Formin Akter, a Rohingya refugee girl, smiles as she poses for a picture before heading to Chittagong to attend school at the Asian University for Women, in Cox’s Bazar, Bangladesh, August 24, 2018. REUTERS/Mohammad Ponir Hossain
Formin was 18. She was sitting on a plastic stool in a bamboo shelter at a refugee camp in Bangladesh. Like the hundreds of thousands of Rohingya refugees around her, she and her family had fled a campaign of mass murder, rapes and arson in Myanmar the previous year.
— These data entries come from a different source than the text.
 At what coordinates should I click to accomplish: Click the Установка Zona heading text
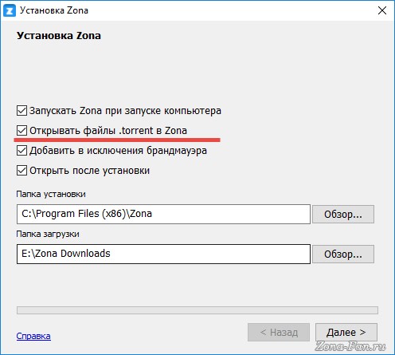59,36
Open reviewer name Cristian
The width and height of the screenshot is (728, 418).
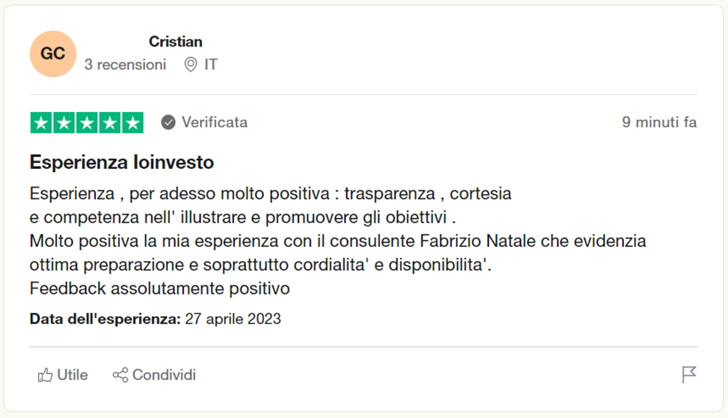pyautogui.click(x=175, y=42)
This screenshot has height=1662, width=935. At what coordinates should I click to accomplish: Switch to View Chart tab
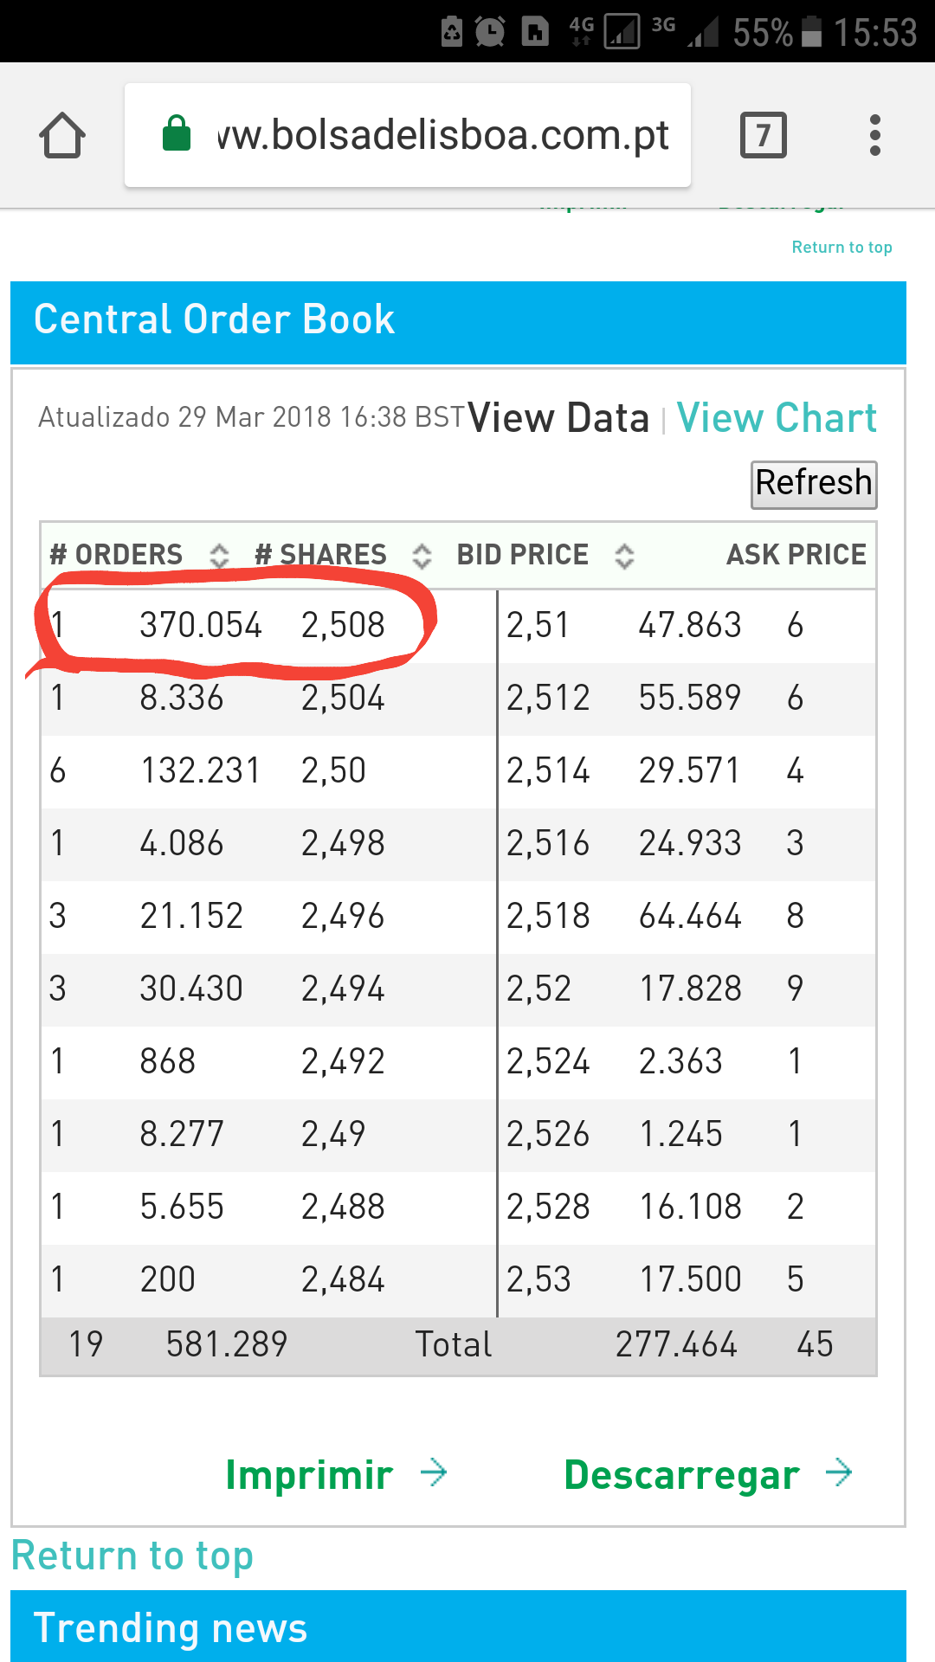pyautogui.click(x=777, y=418)
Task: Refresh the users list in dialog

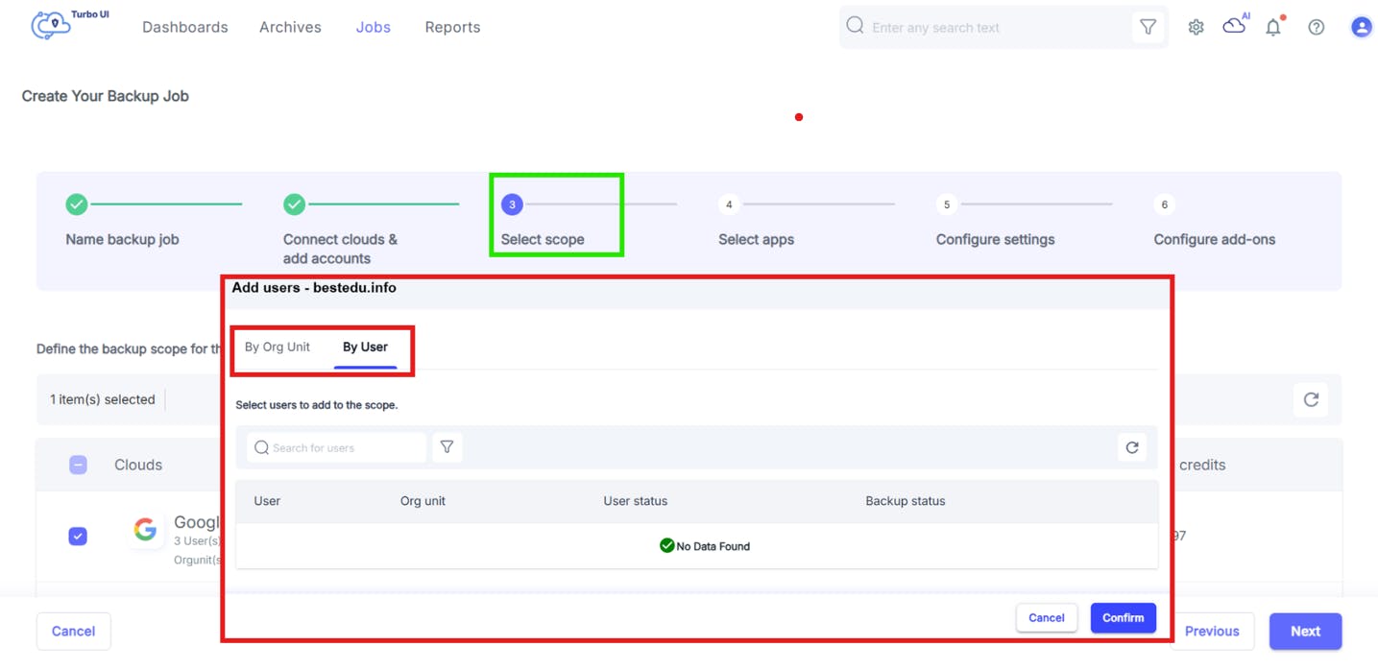Action: point(1132,447)
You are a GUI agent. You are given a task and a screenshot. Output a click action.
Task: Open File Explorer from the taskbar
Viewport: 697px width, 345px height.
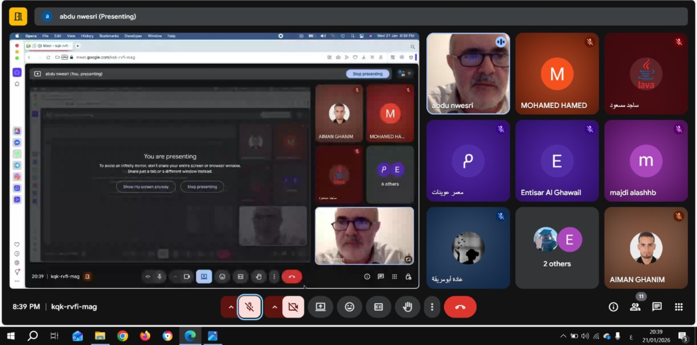100,336
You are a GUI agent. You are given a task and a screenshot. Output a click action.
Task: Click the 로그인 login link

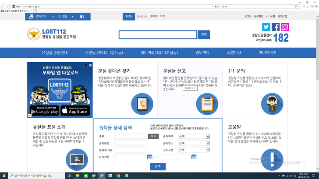tap(248, 16)
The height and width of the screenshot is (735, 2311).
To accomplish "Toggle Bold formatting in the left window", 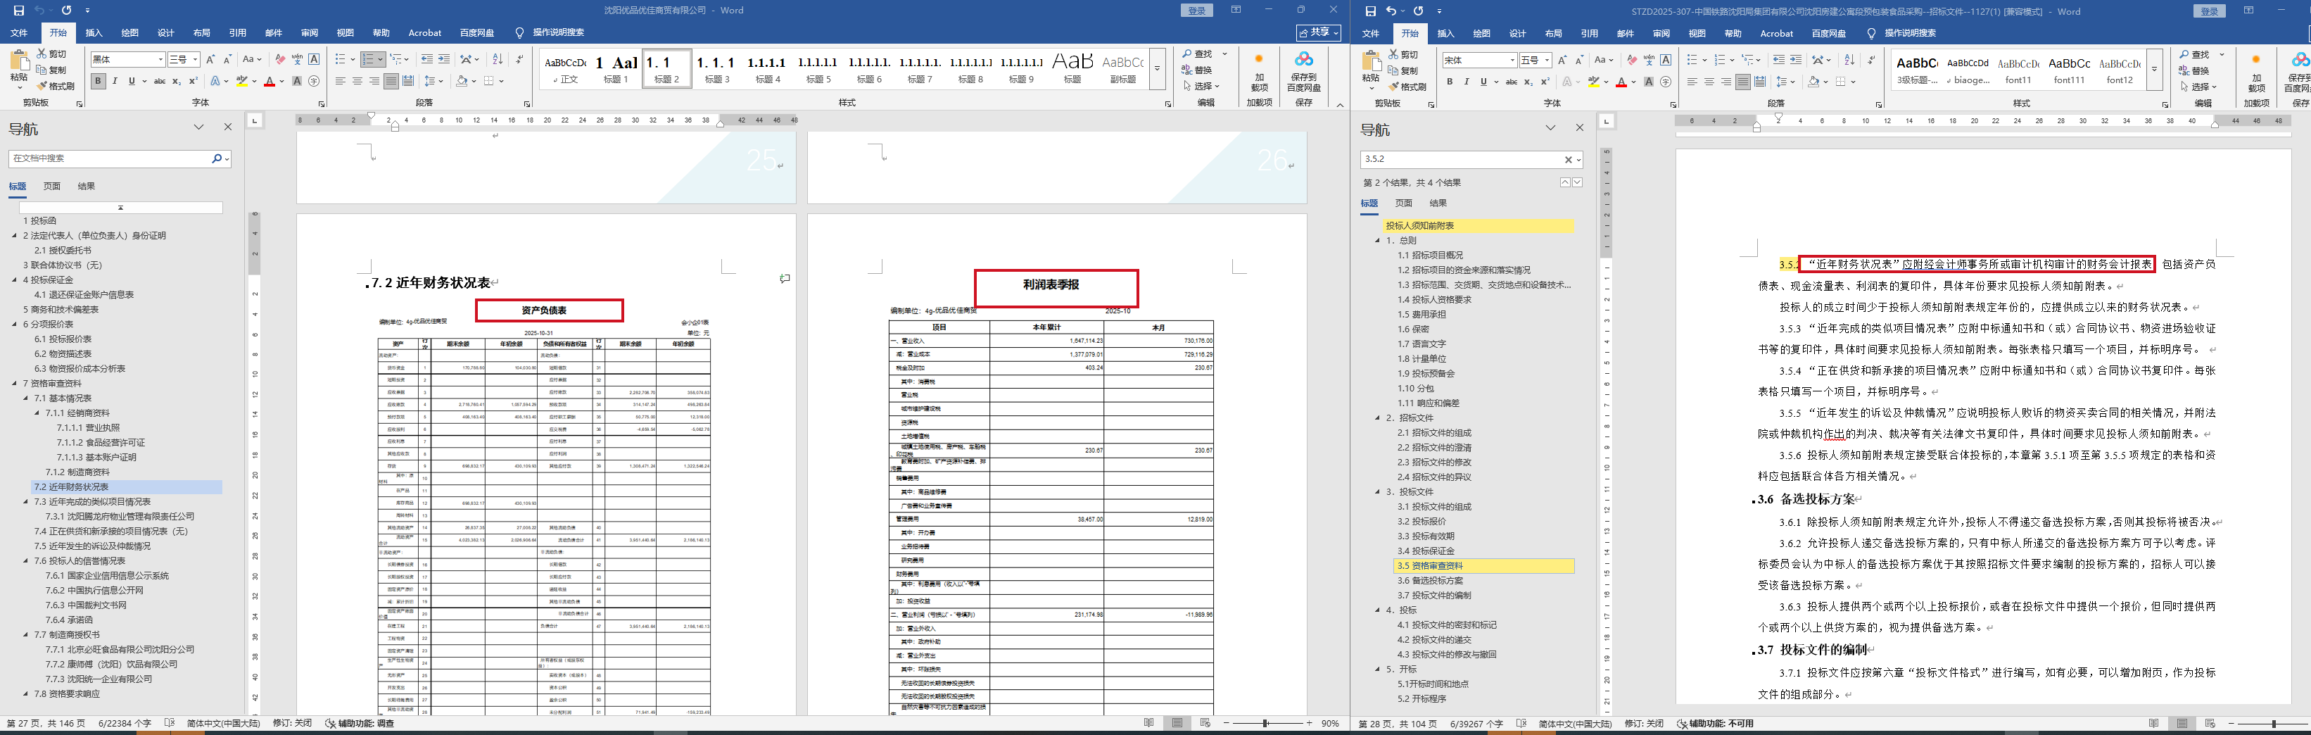I will click(x=98, y=82).
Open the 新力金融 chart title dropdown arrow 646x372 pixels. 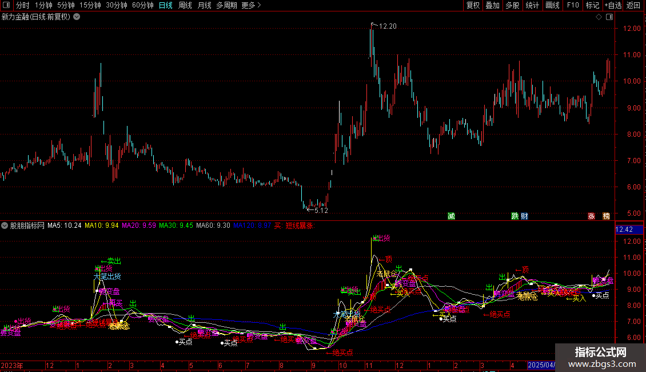(x=77, y=17)
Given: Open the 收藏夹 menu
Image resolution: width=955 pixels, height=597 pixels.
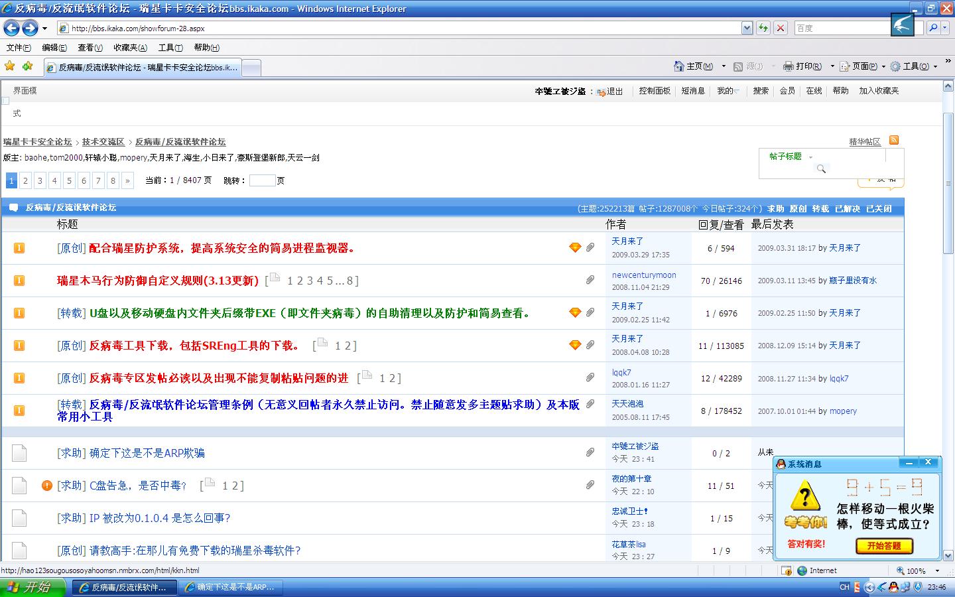Looking at the screenshot, I should click(130, 48).
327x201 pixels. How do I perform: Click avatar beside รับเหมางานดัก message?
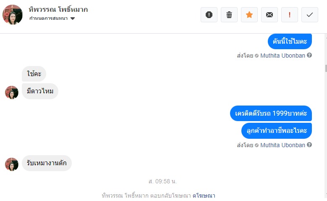click(12, 164)
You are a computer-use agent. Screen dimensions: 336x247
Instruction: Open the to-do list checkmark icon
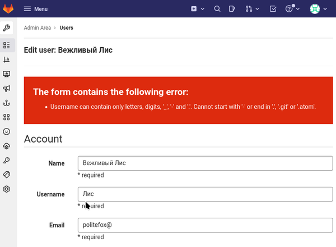273,9
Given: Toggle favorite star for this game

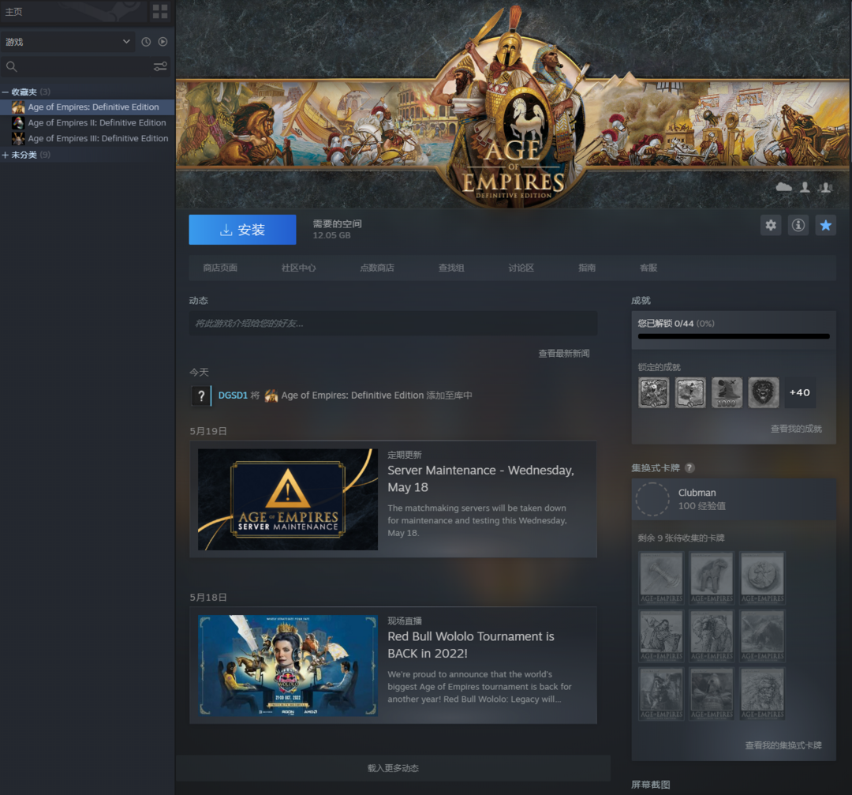Looking at the screenshot, I should [x=825, y=226].
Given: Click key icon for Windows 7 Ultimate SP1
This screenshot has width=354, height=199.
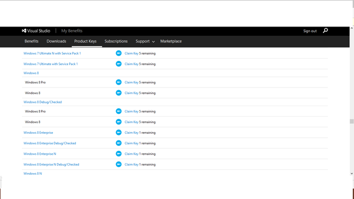Looking at the screenshot, I should (118, 64).
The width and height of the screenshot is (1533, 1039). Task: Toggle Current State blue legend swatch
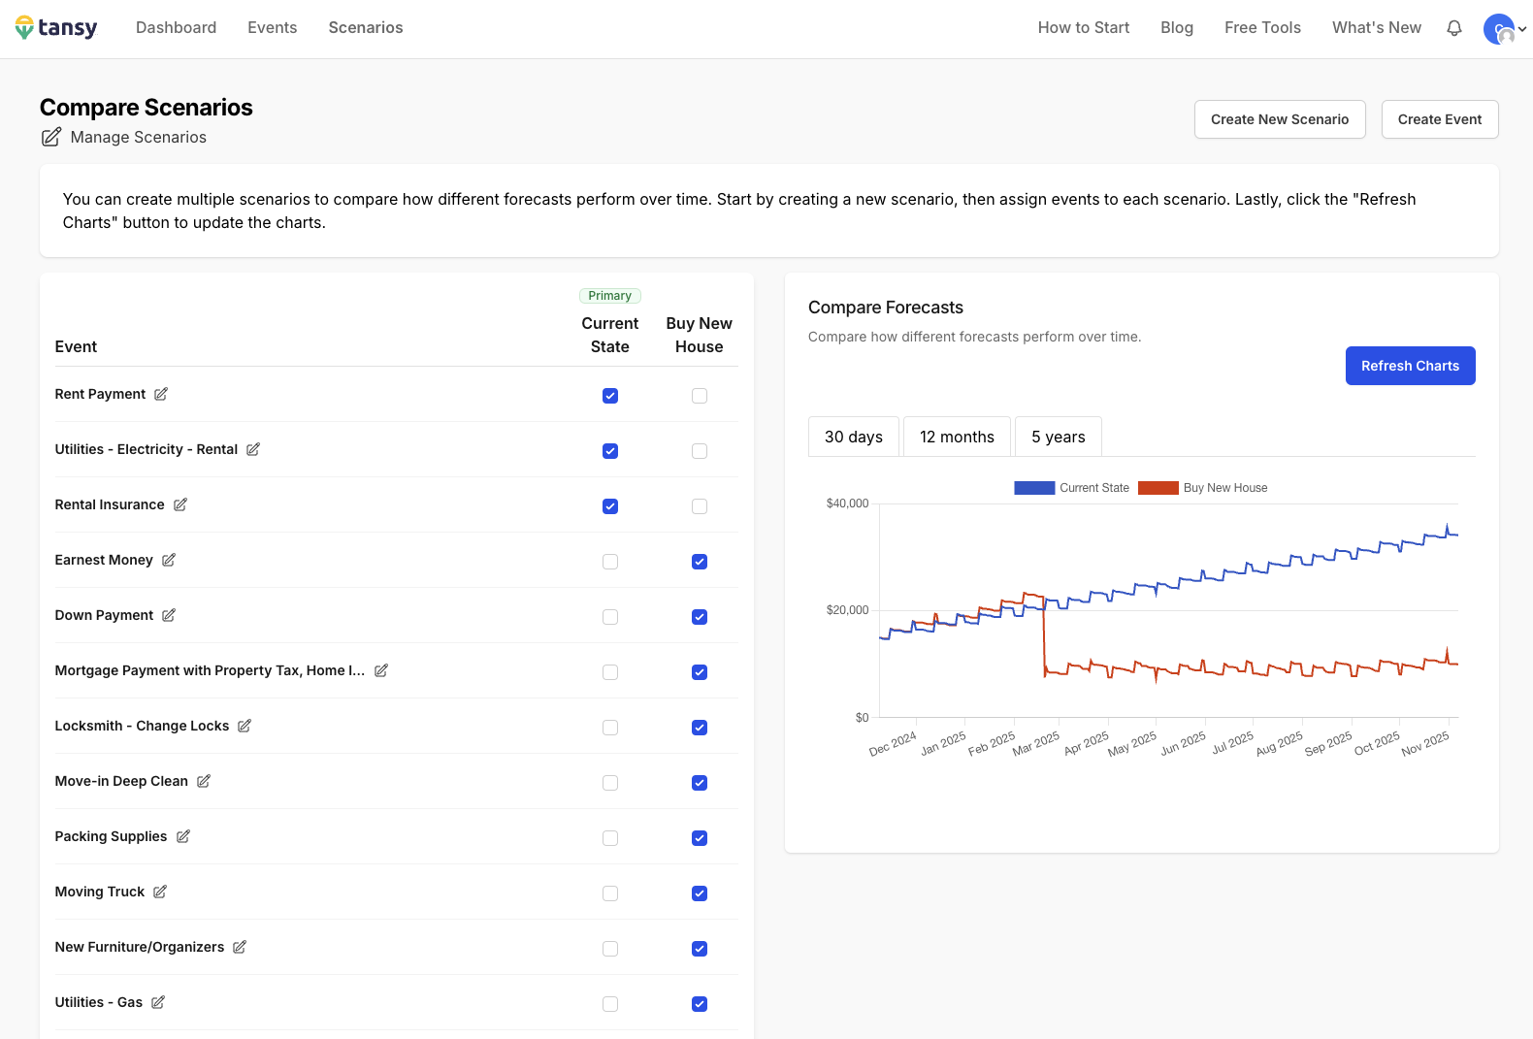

But Formin wanted to talk about Keller, the deaf and blind American author she considered an inspiration. She wanted to talk about Pakistani activist and Nobel Peace Prize winner Malala Yousafzai, another hero. She wanted to talk about her books ravaged in the burning of her house amid deadly violence in Myanmar’s northern Rakhine state. She spoke of her dream of becoming a lawyer, and of inspiring other Rohingya girls deprived of education.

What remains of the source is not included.